Warm Up to Limber Up, Cool Down to Slim Down

Betcha didn't know how important a role temperature plays in your fitness and health?

Have you heard of Hot Yoga? This is yoga done in a room heated to about 35 celcius. My first reaction was that I would NEVER survive such a class. Remember, I HATE being hot. Like I wouldn't set foot in a sauna or hot tub...I don't even like summer. At all.

But as a fitness professional, I decided I had to see what all the hype was about. I first tried a Bikram class (the original hot yoga) and although I didn't hate it, I didn't love it either. One thing besides the heat though, was that I wasn't too fond of the Bikram series of exercises.

Nevertheless, last week we had a bitterly cold day, my hamstring was killing me (I've regressed a bit for some reason) and I had a free pass to a hot yoga studio. No way I would do it in warm weather, so I thought I'd try again. This time, it was a hot hatha class, however, the instructor actually did ashtanga poses.
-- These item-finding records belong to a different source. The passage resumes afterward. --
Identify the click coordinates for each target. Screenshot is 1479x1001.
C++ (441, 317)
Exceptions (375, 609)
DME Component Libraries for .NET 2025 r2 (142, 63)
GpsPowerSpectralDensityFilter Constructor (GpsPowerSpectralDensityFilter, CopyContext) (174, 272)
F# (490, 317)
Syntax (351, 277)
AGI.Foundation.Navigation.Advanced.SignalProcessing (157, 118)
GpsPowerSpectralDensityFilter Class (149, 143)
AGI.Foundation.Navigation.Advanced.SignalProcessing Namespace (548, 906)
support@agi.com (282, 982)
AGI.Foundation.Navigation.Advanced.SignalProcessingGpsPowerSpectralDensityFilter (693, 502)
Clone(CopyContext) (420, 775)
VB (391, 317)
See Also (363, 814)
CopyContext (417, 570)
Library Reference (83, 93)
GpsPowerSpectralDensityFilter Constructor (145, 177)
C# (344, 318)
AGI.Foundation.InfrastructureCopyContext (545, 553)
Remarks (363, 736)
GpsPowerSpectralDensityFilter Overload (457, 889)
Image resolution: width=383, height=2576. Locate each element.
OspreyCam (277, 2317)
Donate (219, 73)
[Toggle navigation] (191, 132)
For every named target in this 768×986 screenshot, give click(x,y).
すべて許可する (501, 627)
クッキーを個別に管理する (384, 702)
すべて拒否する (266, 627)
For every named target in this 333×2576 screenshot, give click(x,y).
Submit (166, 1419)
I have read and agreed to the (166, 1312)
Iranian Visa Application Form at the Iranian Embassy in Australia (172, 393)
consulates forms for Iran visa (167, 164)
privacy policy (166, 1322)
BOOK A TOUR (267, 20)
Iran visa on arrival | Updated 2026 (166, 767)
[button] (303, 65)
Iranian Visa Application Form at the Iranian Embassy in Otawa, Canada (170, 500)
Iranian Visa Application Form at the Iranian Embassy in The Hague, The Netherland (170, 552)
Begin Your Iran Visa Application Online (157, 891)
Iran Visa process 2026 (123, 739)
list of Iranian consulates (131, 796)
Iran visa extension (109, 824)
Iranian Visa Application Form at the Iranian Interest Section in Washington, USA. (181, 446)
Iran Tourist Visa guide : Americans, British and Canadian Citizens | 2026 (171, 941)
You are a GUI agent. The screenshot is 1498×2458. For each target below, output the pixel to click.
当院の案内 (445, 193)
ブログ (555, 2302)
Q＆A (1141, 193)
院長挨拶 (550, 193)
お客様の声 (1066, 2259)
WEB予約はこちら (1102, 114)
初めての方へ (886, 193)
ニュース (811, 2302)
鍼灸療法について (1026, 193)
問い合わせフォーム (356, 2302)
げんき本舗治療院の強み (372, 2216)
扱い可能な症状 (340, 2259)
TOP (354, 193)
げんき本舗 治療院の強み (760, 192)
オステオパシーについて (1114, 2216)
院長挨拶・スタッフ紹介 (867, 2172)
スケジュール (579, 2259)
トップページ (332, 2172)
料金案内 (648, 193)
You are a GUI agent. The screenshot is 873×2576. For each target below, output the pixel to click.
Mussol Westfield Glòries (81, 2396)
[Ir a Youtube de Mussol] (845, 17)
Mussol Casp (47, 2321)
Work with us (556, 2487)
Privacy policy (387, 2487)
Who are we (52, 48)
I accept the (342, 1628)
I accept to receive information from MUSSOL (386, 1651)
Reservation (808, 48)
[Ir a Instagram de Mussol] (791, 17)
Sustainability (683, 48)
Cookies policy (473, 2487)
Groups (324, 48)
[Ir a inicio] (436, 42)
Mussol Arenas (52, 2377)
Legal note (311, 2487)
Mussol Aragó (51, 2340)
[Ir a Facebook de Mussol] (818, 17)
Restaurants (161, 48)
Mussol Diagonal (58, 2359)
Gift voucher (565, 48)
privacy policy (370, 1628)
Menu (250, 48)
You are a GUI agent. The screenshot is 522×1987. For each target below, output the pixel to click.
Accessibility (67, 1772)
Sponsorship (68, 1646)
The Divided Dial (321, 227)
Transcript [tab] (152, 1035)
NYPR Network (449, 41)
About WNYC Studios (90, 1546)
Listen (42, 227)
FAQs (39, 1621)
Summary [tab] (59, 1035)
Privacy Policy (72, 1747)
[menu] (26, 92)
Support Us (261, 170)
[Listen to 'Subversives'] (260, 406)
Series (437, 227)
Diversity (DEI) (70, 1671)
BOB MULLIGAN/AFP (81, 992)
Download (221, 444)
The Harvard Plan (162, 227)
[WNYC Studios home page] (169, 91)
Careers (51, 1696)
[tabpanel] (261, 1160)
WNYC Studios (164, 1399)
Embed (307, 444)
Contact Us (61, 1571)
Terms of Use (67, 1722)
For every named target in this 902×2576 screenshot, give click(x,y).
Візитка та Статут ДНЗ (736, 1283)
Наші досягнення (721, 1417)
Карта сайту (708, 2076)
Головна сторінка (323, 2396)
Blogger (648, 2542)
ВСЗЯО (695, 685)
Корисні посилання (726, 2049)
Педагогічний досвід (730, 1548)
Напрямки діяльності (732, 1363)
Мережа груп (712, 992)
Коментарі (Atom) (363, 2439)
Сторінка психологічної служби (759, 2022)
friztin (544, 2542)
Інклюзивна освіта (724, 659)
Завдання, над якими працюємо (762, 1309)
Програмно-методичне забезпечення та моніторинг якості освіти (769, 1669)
While I don't love dripping sweat on my yoga mat, I have to say my hamstring felt much better afterwards and I felt wonderfully "cleansed" and energized.

There is actually good science behind the therapeutic benefits of hot yoga. First off, it is better to stretch warm muscles, and second, having a good sweat can be healthy. BUT don't mistake this for a cardio workout! It doesn't matter how much you perspire, you are not getting any significant cardiovascular benefits, nor are you burning many calories. This is my problem with this type of yoga - people misunderstand and misuse its benefits.

If you are trying to lose weight or decrease body fat, you are better off exercising in the cold. Researchers speculate that one factor contributing to the growing obesity epidemic is our increasing reliance on artificial climate control. When you are cool, your body shivers, which increases your metabolic rate. Exposure to cold can also maintain brown fat cells, which we are born with, which are more metabolically active and less harmful than white fat cells. So keeping your home cooler can help you maintain a healthy weight. Exercising in cold also uses more energy because it takes your body more effort to warm up. So even though exercising in heat FEELS harder, it does not help you burn more calories.

It is also better to sleep in a cool environment. A drop in body temperature assists the body's natural ability to sleep. Researchers have also linked body temperature dysregulation with insomnia. I believe this just from personal experience. As Adam always teases me, I am a human radiator at night. Even in the dead of winter, I sleep in almost nothing and sweat profusely. If the room is not chilly, like really chilly, it is virtually impossible for me to sleep.

So the bottom line is: If you enjoy the heat, go ahead and use it as a way to improve flexibility and/or "detoxify", if you are into that. Otherwise, turn down the thermostat.